Will Americans have the right COVID vaccine this fall?

In a few short months, the weather will turn crisp, the holiday season will draw near, and the coronavirus may embark on its third consecutive winter of death and devastation.

That prospect has federal regulators and their scientific advisers engaged in a high-stakes guessing game.

The question: How should the COVID-19 vaccine change?

Certainly, the circumstances have changed. The coronavirus strains responsible for 97% of infections today — BA. 4, BA. 5 and BA. 2.12.1 — didn’t exist in 2021, let alone in 2020. Yet all of the vaccines currently available in the U.S. are designed to recognize the version that left China in January 2020.

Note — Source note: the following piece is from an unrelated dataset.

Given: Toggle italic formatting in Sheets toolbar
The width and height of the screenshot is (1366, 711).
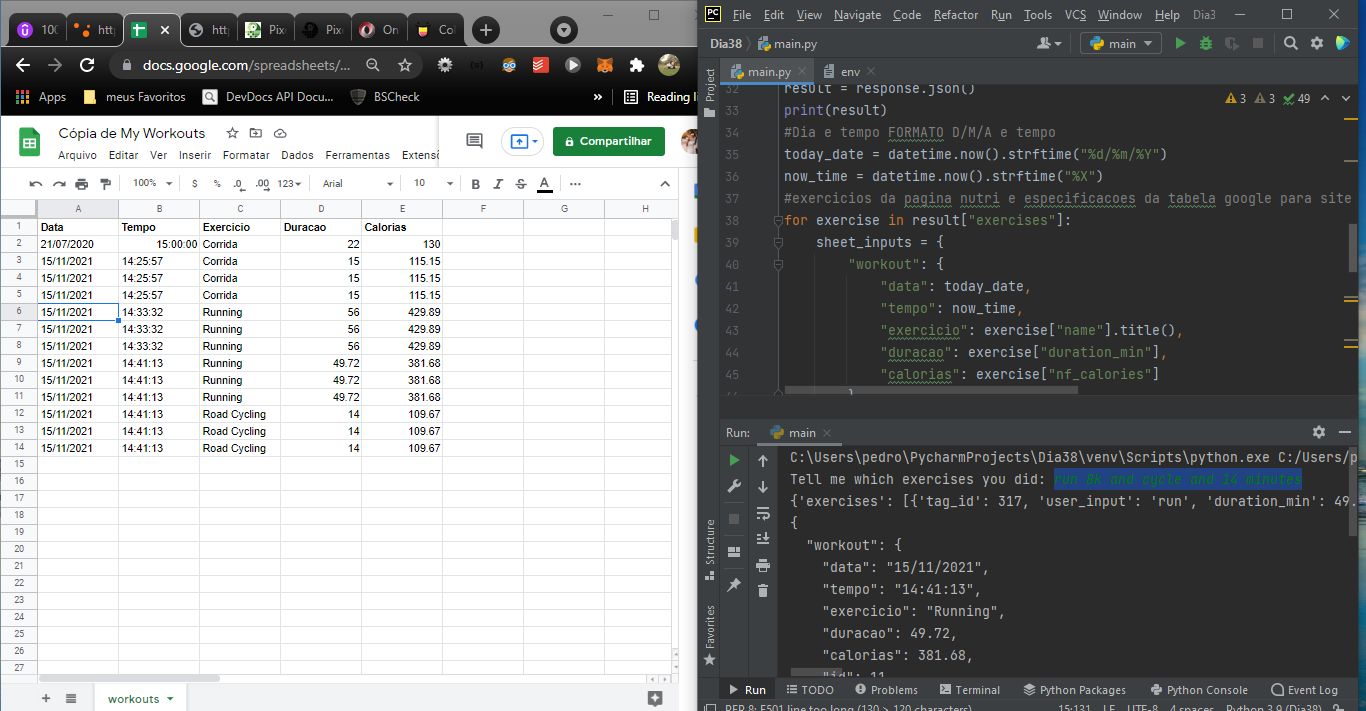Looking at the screenshot, I should pos(499,184).
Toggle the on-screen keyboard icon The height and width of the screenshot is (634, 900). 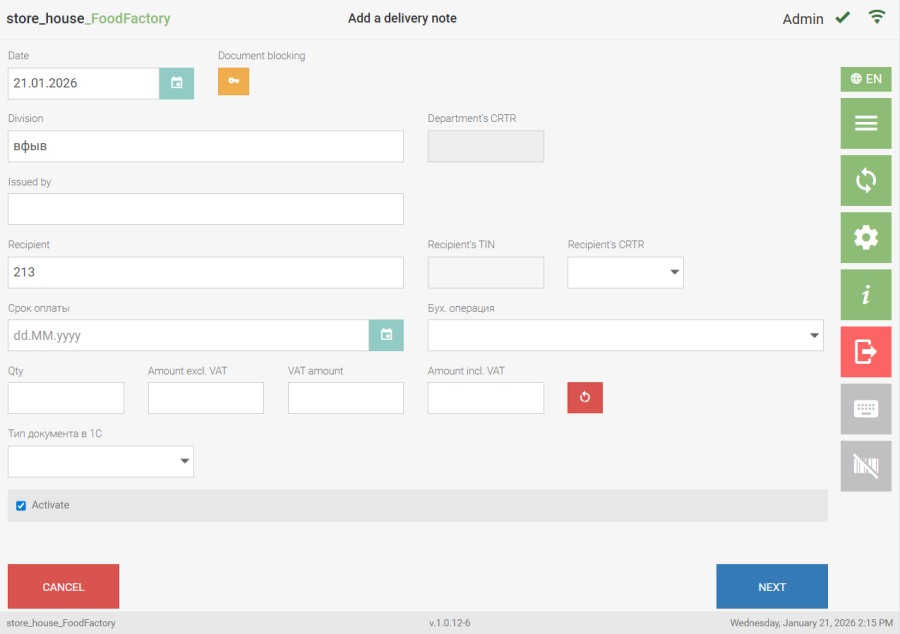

The shots have done an admirable job. Researchers credit them with saving 1.9 million U.S. lives in their first year of availability, and they continue to provide solid protection against severe illness and death from COVID-19. The ubiquitous omicron subvariants, however, have several mutations on their crucial spike proteins that make them less recognizable to an immune system primed to fight the 2 1/2-year-old virus.

The result: A real-world study found that the protection from three doses of mRNA vaccine is half as strong against omicron compared to the Delta variant that preceded it.

At the end of June, the FDA asked vaccine manufacturers to produce “bivalent” doses that combine the original vaccine with one designed to recognize BA. 4 and BA.5. Who will be advised to get it has yet to be determined.